Shoppers expect a flawless experience or they will go to competitor.

If you have an ecommerce site, your livelihood depends on a well-functioning site. But just how important is web performance to your sales? What would a one second delay be worth to your business? A study by the Aberdeen Group concluded that a one second delay can mean:

  • 7% decrease in conversions
  • 11% decrease in page views
  • 16% decrease in customer satisfaction

If you run an ecommerce site that does $2 million dollars a year in sales, a one second delay can mean $140,000 in lost revenue a year.

top 10 issues plaguing your website perfomrance



Some food for thought –

  • 88 % of internet users choose online retailers delivering high-performance and user-friendly website experience.
  • Approximately 50% of users abandon websites that fail to load within 3 seconds.
  • 79 % of dissatisfied customers no longer revisit underperforming websites – except maybe if you are a Google or Amazon.
  • 46 % of dissatisfied customers develop a lasting negative impression and 44 % of those share their negative shopping experiences with the rest of the world.

But what is the payoff for companies who take website performance seriously.

  • Shopzilla sped up its average page load time from 6 seconds to 1.2 seconds and experienced a 12% increase in revenue and a 25% increase in pageviews.
  • Amazon sees a 1% increase in revenue for every 100 milliseconds it decreases its page load time – 1% increase in revenue means millions of dollars per year.
  • Mozilla shaved 2 seconds o their landing pages, increasing their download conversions by 15.4%, which will result in 60 million more Firefox downloads per year.

As ecommerce sites are becoming more sophisticated, with images, videos and content used to lure in visitors and convert them to buyers – they are becoming increasingly slower. Customers want a page to load in 2 seconds; however the top ecommerce sites take 7.25 seconds to load. That is two seconds slower than the average in 2009. Our sites are more sophisticated, but sophistication comes with a price tag.

In case you need more proof, this infographic by Kissmetrics clearly correlates how loading time affects your bottom line.

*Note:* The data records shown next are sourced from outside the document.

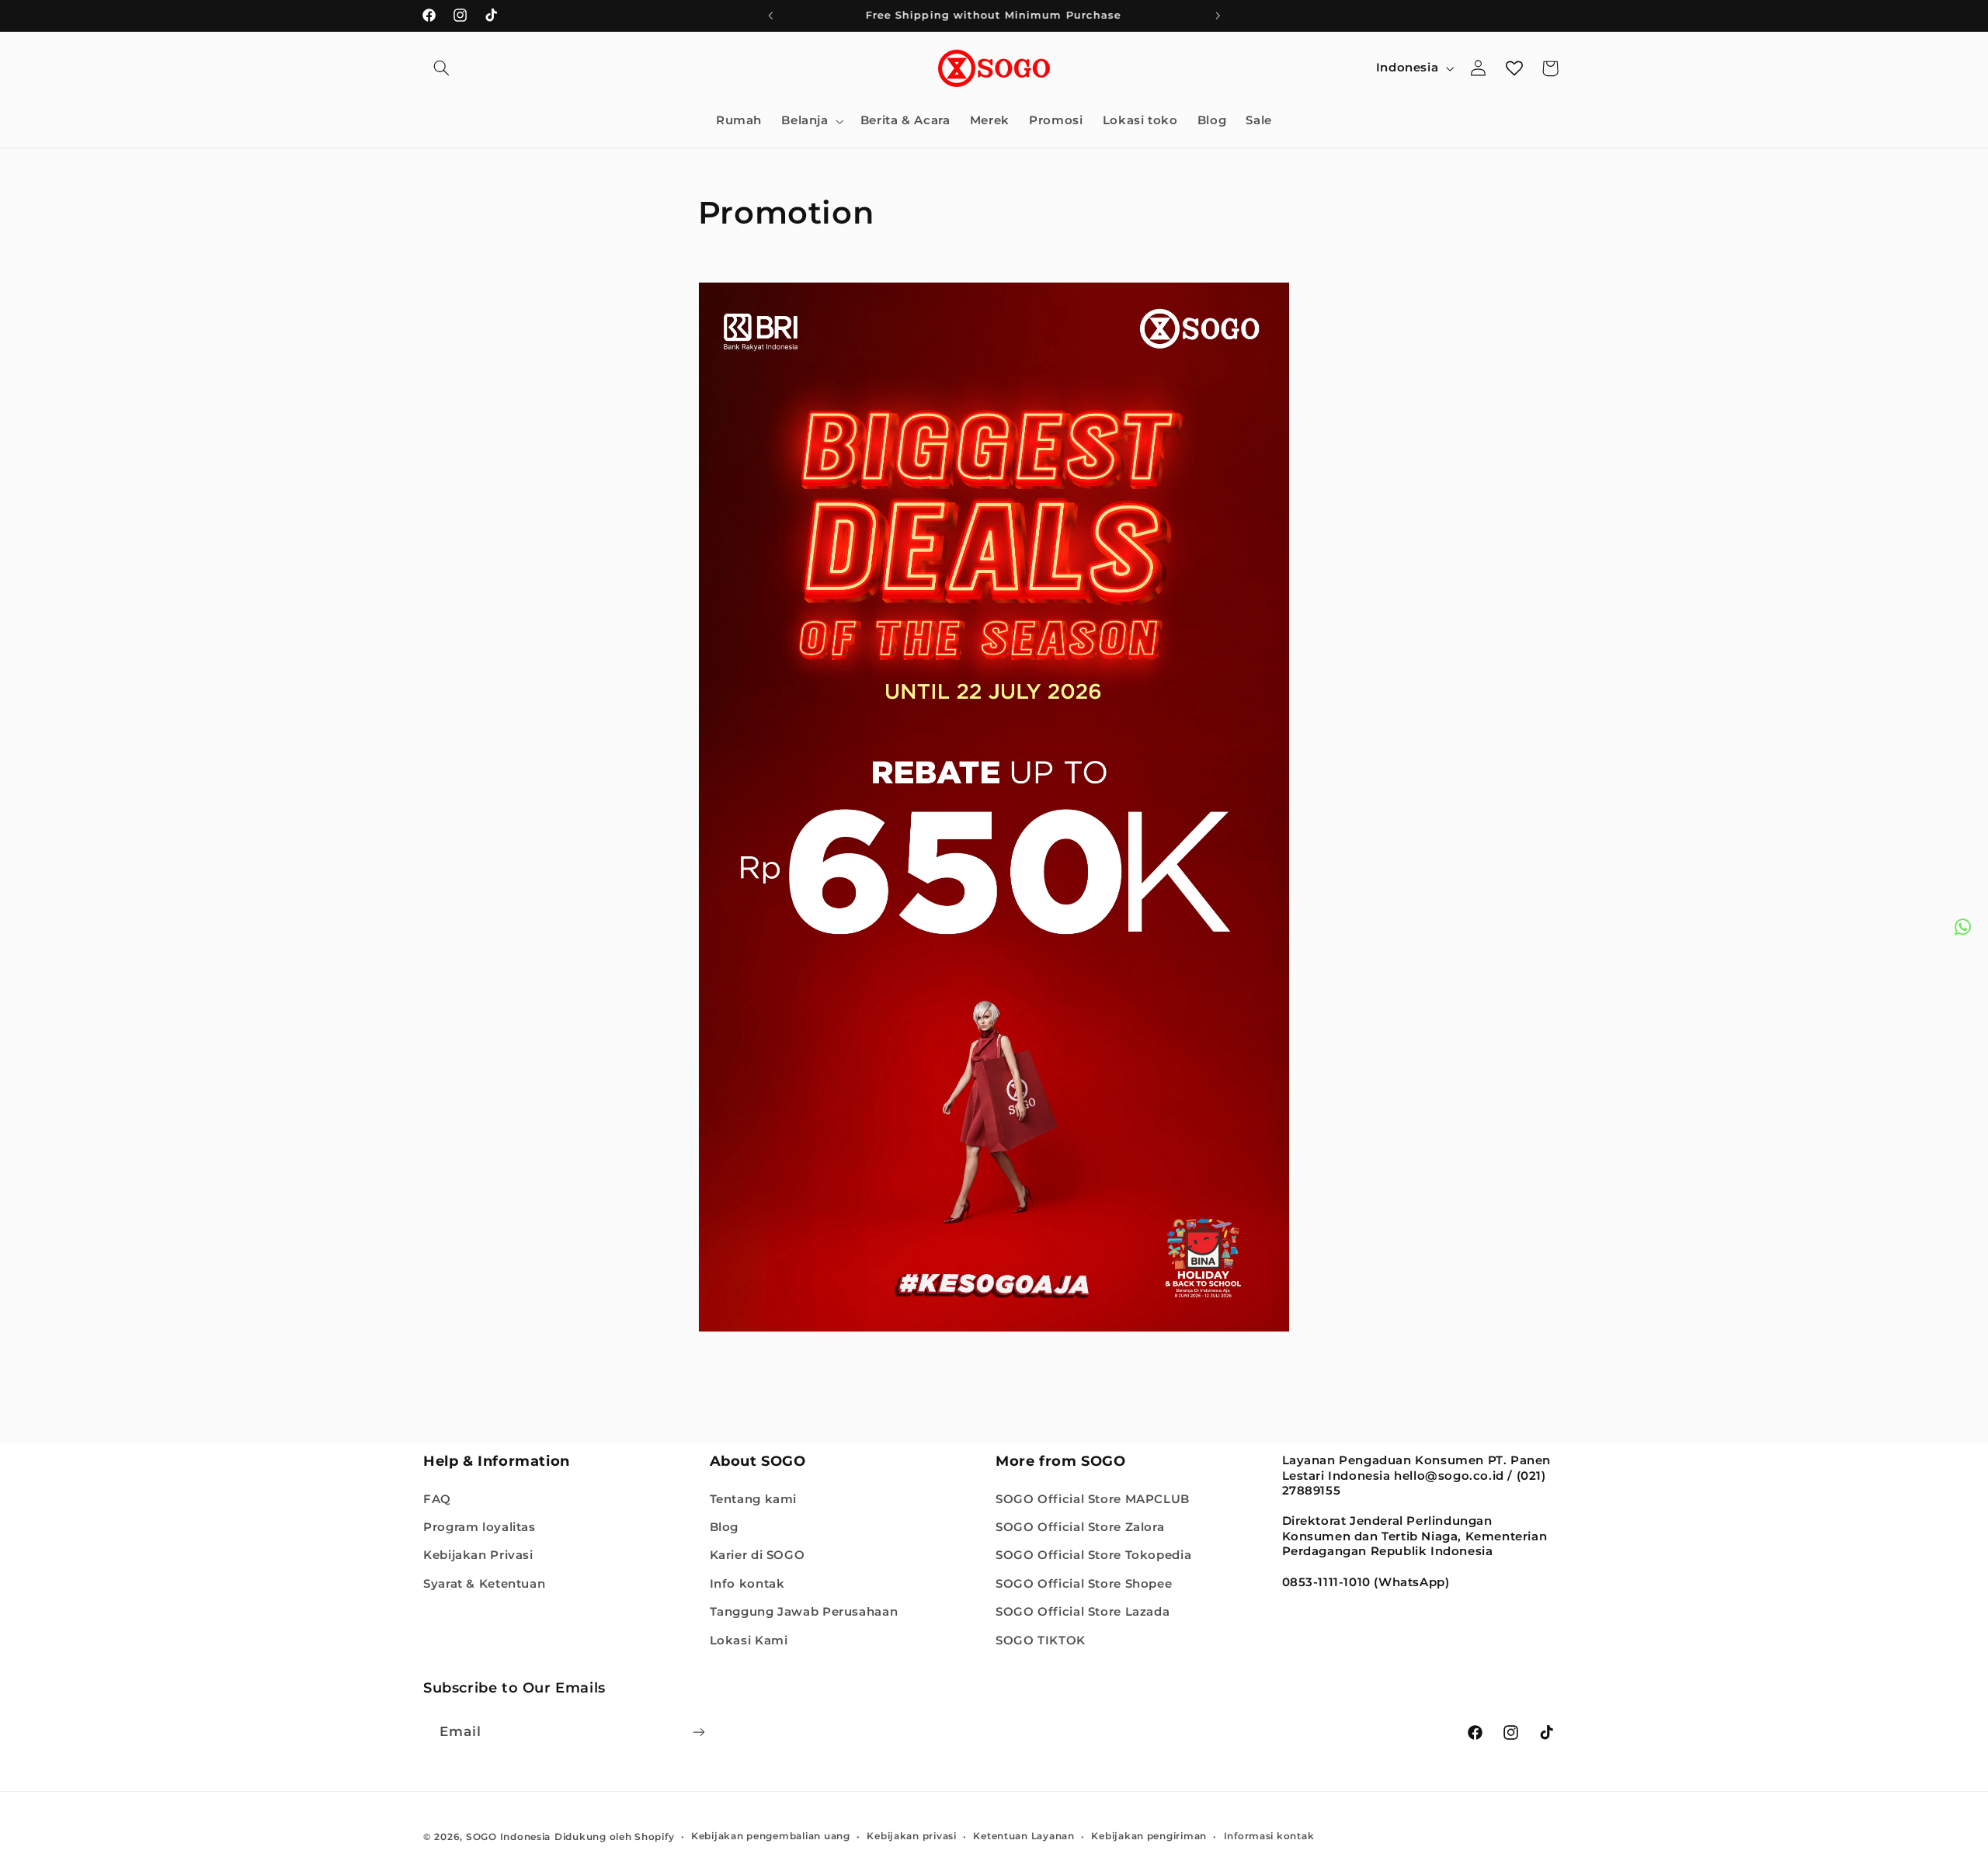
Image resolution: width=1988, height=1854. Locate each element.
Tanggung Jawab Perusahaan (804, 1612)
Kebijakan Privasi (478, 1555)
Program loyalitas (479, 1526)
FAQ (437, 1498)
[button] (441, 68)
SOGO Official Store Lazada (1083, 1612)
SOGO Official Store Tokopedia (1093, 1555)
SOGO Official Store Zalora (1080, 1526)
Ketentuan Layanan (1024, 1836)
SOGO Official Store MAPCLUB (1093, 1498)
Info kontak (747, 1583)
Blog (724, 1526)
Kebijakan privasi (912, 1836)
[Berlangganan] (699, 1731)
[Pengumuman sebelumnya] (770, 15)
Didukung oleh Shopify (614, 1836)
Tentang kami (754, 1498)
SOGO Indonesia (508, 1836)
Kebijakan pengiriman (1149, 1836)
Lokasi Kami (749, 1640)
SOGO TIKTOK (1041, 1640)
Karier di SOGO (757, 1555)
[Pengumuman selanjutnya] (1218, 15)
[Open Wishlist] (1514, 68)
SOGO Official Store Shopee (1084, 1583)
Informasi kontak (1269, 1836)
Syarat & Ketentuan (484, 1583)
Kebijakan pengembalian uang (770, 1836)
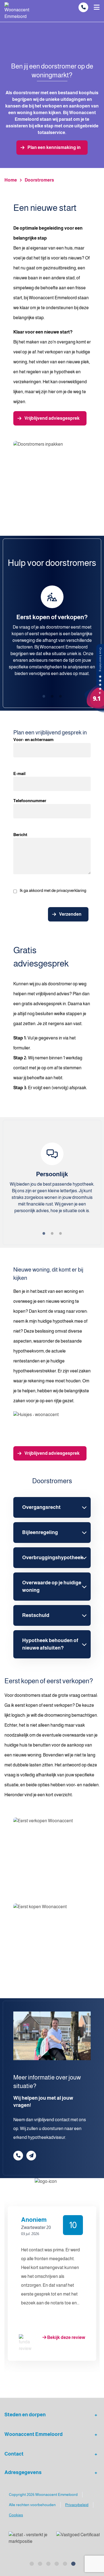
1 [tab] (44, 696)
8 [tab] (73, 2386)
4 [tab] (39, 2386)
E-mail (19, 773)
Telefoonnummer (29, 800)
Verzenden (70, 914)
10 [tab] (89, 2386)
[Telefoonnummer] (83, 7)
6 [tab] (56, 2386)
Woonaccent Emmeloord (33, 2434)
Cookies (16, 2515)
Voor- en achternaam (33, 739)
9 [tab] (81, 2386)
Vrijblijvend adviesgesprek (52, 418)
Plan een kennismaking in (54, 147)
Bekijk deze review (65, 2337)
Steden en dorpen (25, 2414)
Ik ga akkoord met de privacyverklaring (53, 890)
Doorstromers (39, 180)
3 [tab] (60, 696)
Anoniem (34, 2219)
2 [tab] (52, 696)
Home (10, 180)
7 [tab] (64, 2386)
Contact (14, 2454)
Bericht (20, 834)
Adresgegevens (23, 2472)
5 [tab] (48, 2386)
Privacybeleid (76, 2505)
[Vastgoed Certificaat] (74, 2538)
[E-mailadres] (31, 2155)
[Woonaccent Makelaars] (94, 678)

Top 10 issues plaguing your website performance

The key is knowing what problems are plaguing your website performance so you can mitigate the issues before your website performance becomes an issue for your customers and your bottom line. Things to look for that can be impacting the performance of your site can be:

  1. Too many assets – Ecommerce sites are almost all guilty of having too many assets – rightly so, as they are trying to make their product offerings visually appealing for their potential customers. Using media-rich websites that include images, plugins, add-ons and other multimedia content add weight to the website and slow it down. Check out how many assets you have; if you reach triple digits, you may have a problem.
  1. Heavy and un-optimized assets – Your images and assets can be causing a strain on your server. Often images are in the wrong format, uncompressed or un-optimized and create an unnecessary drain, causing your site to become slow and even crash. Look for some of the following performance culprits:
    • Un-optimized images – Full-sized images can consume a lot of bandwidth while loading.
    • Excess embedded media – Videos, widgets and 3rd party media that will cause your pages to run as fast as the host site.
    • Plugins – Using too many plugins can slow the site down.
  1. Bulky Code – Inefficient or bulky code containing excess spacing and extra line breaks will cause the site to take longer to load. CSS coders often include a lot of white space that may not be completely necessary.
  1. Flash – Flash is bulky and can seriously slow down your website. What’s more, if your developer isn’t conscious of the file size of the flash applications, it can slow it down considerably. Flash is also incompatible with mobile devices.
  1. Java Script – JavaScript is the worst offender of poor performance. JavaScript is directly linked to the increase in weight of web content today. The average webpage today is 13 times heavier than it was in 2002, with 20% of the average page comprised of JavaScript.
  1. CCS Style Sheets – CSS (Cascading Style Sheets) can be a contributing factor of poor performance, because of its size. Loading CSS from several files can slow down your system.
  1. Hosting Resource Capacity – Do you know if you have enough bandwidth, memory, and CPU power to accommodate a spike in traffic? Did you select a solution with your current host several years ago, based on your needs at that time? Now, years have passed and your needs may have changed. If this is the case, now is the time to review what your website resource capacity is, if you are coming close to exceeding limits, and if your resources are large enough to accommodate additional growth as well as substantial spikes in traffic. Sites will crash when there isn’t enough bandwidth, memory, or CPU power to support their traffic. So it’s important to ask yourself the following questions:
    • Are your servers solid enough for a spike in traffic? Have you considered a cloud server environment or hybrid?
    • Does your hosting provider provide the best hosting for high traffic websites?
    • Do they have a redundant network with a good track record to reduce chance of downtime in the event that something goes wrong?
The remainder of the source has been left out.